The nearly 400 graduates of Morehouse College who received a life-changing surprise Sunday when their commencement speaker promised to pay off their student loans recognize how lucky they are.
"Even graduating from Morehouse was a tremendous blessing," said graduate John Jacob Burns, who said he $35,000 in student loans. "To get all my debt paid off after that ... that was like something I couldn't even imagine."
The pledge from billionaire Robert F. Smith to the graduates of the historically black, all-male college in Atlanta is estimated to cost him $40 million.
The pledge from Smith reverberated far beyond Morehouse’s graduation and went viral on social media, with people applauding him for his generosity.
Smith’s donation, though generous, also shows the scope of the student debt crisis in the U.S. The estimated $40 million pledge would erase the debt from just one graduating class of 396 students.
There are around 18 million college students in the U.S. attending more than 4,000 colleges and universities, according to U.S. Census data.
America’s total student loan debt is now around $1.5 trillion.
(MORE: Bank surprises single mom by paying off $150K in student loans)Two-thirds of college seniors who graduated from public and private nonprofit colleges in 2017 had student loan debt and they borrowed an average of nearly $29,000, according to the Institute for College Access & Success, a non-profit that works to make higher education more available and affordable.
(MORE: Student debt crisis: This 28-year-old mom is 'drowning' in $80,000 of debt)The average Morehouse College student leaves the college around $30,000 or more in debt, Morehouse President David Anthony Thomas told reporters after the graduation.
If you're not one of the lucky Morehouse graduates to have that debt erased, here are three tips for paying it off from ABC News chief business correspondent Rebecca Jarvis.
It’s really important to think about what the job is you might hold in the future and to think about the salary and income realistically and say, "Is this truly something that will allow me to pay off my student loans?"
If your debt at graduation is less than your first year’s salary, then you have a pretty good shot at paying it off over the next 10 years, or even less.
But, if your debt at graduation is greater than that first year's salary, it could take you upwards of 20 years to pay it off.
It's not some massive benefit that you get, but you can deduct some of your student loan payments.
You should talk to an accountant or look at your tax software and see how you can make those deductions because if you're not taking them, and you're making massive loan payments, you're probably leaving some money on the table that you could be getting back.
One of the biggest mistakes young people make is putting too much toward their debt repayment and not enough toward their retirement savings account.
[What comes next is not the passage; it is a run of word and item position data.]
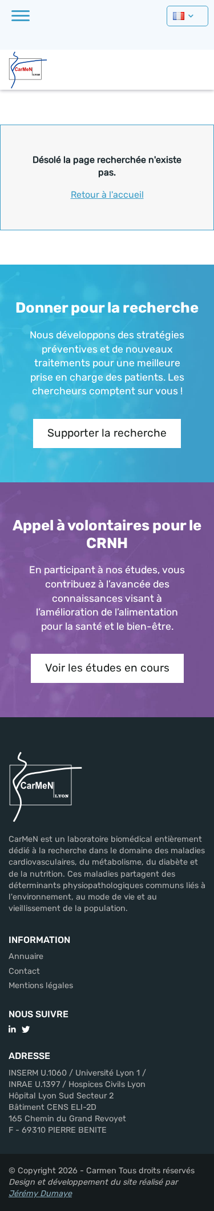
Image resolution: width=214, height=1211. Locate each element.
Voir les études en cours (107, 667)
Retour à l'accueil (107, 194)
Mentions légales (41, 985)
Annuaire (26, 956)
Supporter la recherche (107, 432)
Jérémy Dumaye (40, 1193)
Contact (24, 971)
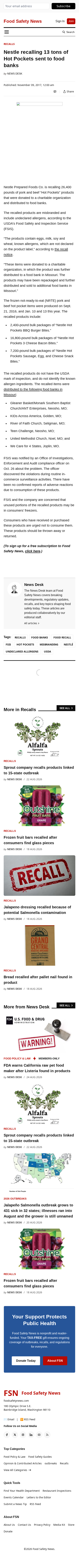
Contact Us (24, 1524)
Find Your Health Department (22, 1490)
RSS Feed (35, 1504)
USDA (47, 651)
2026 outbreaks (15, 1198)
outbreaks (51, 1463)
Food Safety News (43, 1549)
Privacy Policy (42, 1524)
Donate (8, 1531)
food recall (62, 637)
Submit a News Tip (15, 1504)
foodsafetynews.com (16, 1400)
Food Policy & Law (17, 1058)
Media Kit (59, 1524)
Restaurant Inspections (57, 1490)
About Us (9, 1524)
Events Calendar (14, 1497)
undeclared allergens (22, 651)
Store (71, 1524)
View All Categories (15, 1470)
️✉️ (9, 1419)
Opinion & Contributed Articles (23, 1463)
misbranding (49, 644)
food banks (39, 637)
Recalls (9, 44)
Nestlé (68, 644)
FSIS (8, 644)
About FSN (55, 1360)
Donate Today (26, 1360)
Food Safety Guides (40, 1456)
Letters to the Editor (39, 1497)
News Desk (14, 73)
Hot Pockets (25, 644)
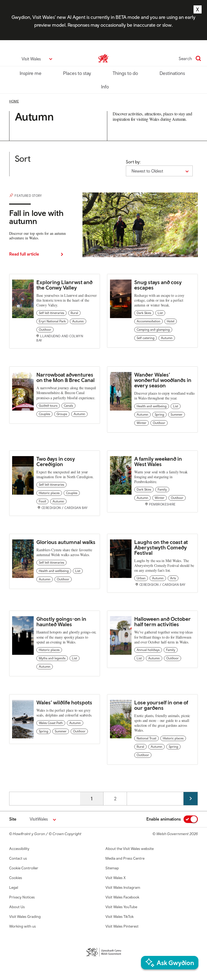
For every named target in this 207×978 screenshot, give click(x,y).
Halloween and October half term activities (162, 621)
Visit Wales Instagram (122, 887)
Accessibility (19, 848)
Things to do (125, 73)
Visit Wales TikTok (119, 916)
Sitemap (112, 868)
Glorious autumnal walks (65, 542)
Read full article (24, 254)
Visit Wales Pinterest (122, 926)
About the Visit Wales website (129, 848)
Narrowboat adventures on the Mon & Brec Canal (65, 377)
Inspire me (31, 73)
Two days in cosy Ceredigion (55, 461)
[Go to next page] (191, 798)
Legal (13, 887)
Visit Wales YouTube (121, 907)
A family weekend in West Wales (158, 461)
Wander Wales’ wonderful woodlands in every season (162, 379)
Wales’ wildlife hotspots (64, 702)
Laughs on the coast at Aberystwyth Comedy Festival (161, 547)
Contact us (18, 858)
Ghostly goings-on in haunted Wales (61, 621)
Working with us (22, 926)
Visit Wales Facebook (122, 897)
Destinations (172, 73)
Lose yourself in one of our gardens (161, 705)
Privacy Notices (22, 897)
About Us (17, 907)
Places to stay (77, 73)
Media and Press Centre (124, 858)
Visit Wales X (115, 878)
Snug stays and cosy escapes (158, 285)
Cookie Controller (23, 868)
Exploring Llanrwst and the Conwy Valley (64, 285)
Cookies (15, 878)
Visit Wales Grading (25, 916)
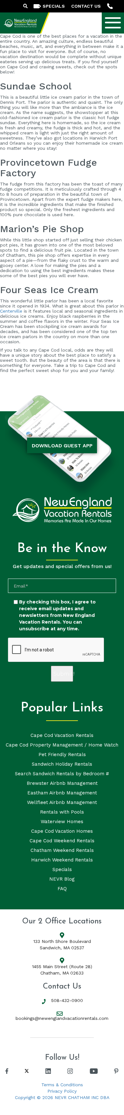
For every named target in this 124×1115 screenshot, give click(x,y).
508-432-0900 (67, 1000)
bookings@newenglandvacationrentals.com (62, 1018)
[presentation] (56, 650)
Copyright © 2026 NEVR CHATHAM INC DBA (62, 1097)
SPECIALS (54, 6)
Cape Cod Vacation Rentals (62, 735)
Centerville (11, 311)
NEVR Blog (62, 879)
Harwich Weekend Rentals (62, 860)
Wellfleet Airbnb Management (62, 802)
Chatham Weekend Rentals (62, 850)
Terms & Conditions (62, 1084)
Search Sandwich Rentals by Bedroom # (62, 774)
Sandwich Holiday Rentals (62, 764)
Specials (62, 869)
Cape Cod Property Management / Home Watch (62, 745)
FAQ (62, 888)
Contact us (86, 6)
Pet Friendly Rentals (62, 754)
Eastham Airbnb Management (62, 793)
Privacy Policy (62, 1091)
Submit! (63, 674)
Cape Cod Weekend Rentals (62, 841)
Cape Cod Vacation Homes (62, 831)
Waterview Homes (62, 821)
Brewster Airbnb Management (62, 783)
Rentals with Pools (62, 812)
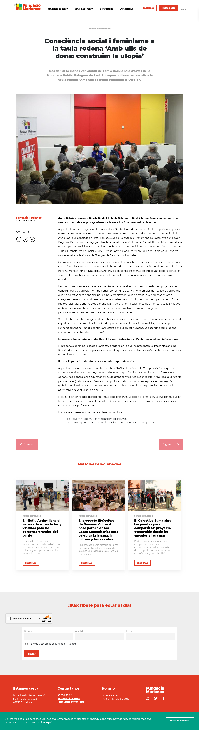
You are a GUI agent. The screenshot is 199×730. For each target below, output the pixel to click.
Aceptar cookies (179, 721)
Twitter (25, 239)
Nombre (28, 631)
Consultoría (106, 9)
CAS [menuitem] (183, 9)
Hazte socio (168, 8)
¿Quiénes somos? (58, 9)
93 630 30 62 (65, 695)
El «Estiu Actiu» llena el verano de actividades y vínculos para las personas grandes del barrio (42, 528)
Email (32, 239)
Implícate (148, 8)
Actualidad (126, 9)
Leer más (30, 563)
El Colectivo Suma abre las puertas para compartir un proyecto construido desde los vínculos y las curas (153, 528)
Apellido (79, 631)
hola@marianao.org (69, 698)
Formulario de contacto (71, 701)
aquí (48, 722)
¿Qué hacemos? (84, 9)
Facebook (18, 239)
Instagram (147, 698)
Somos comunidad (100, 28)
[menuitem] (183, 6)
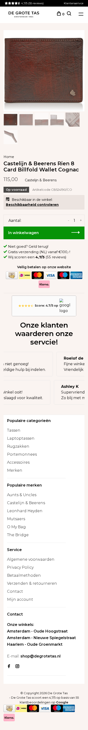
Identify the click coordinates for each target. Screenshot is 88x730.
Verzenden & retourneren (32, 583)
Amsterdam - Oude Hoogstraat (37, 631)
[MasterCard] (37, 275)
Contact (15, 591)
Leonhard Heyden (24, 511)
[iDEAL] (25, 275)
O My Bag (16, 527)
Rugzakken (18, 446)
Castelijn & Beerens (41, 180)
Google (62, 702)
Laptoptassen (20, 438)
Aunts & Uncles (21, 495)
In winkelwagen (23, 233)
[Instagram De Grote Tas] (17, 666)
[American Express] (76, 275)
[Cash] (12, 275)
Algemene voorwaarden (30, 559)
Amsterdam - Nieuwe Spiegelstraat (41, 638)
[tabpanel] (44, 70)
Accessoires (18, 462)
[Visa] (50, 275)
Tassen (13, 430)
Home (9, 157)
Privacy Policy (20, 567)
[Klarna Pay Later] (44, 284)
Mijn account (20, 599)
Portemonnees (22, 454)
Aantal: (14, 220)
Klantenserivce (73, 3)
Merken (14, 470)
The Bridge (18, 535)
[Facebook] (9, 666)
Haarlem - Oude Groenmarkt (34, 644)
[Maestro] (63, 275)
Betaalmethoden (24, 575)
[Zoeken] (69, 14)
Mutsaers (16, 519)
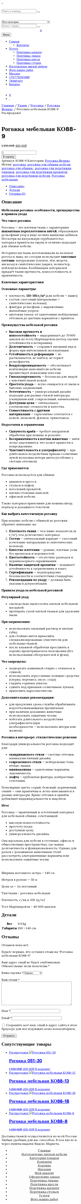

If you start putting $100 a month into your retirement account when you're 22 and keep that up for the next 10 years until you're 32, you should have saved about $174,000 by the time you retire.
But if you wait until you're 32 to start putting money into the retirement account and you put in $100 every month until you're 65, which means you put in three times as much money as if you had started early, you would have only have saved about $155,000.
So ultimately, you could put in three times as much money, start later and still have less money in that retirement account when you retire than if you start early.
It really does pay to start earlier and it really does pay not to focus only on your [student] debt, and to make sure, especially if you work at a company that has a matching program, to put in the minimum amount to at least get that money.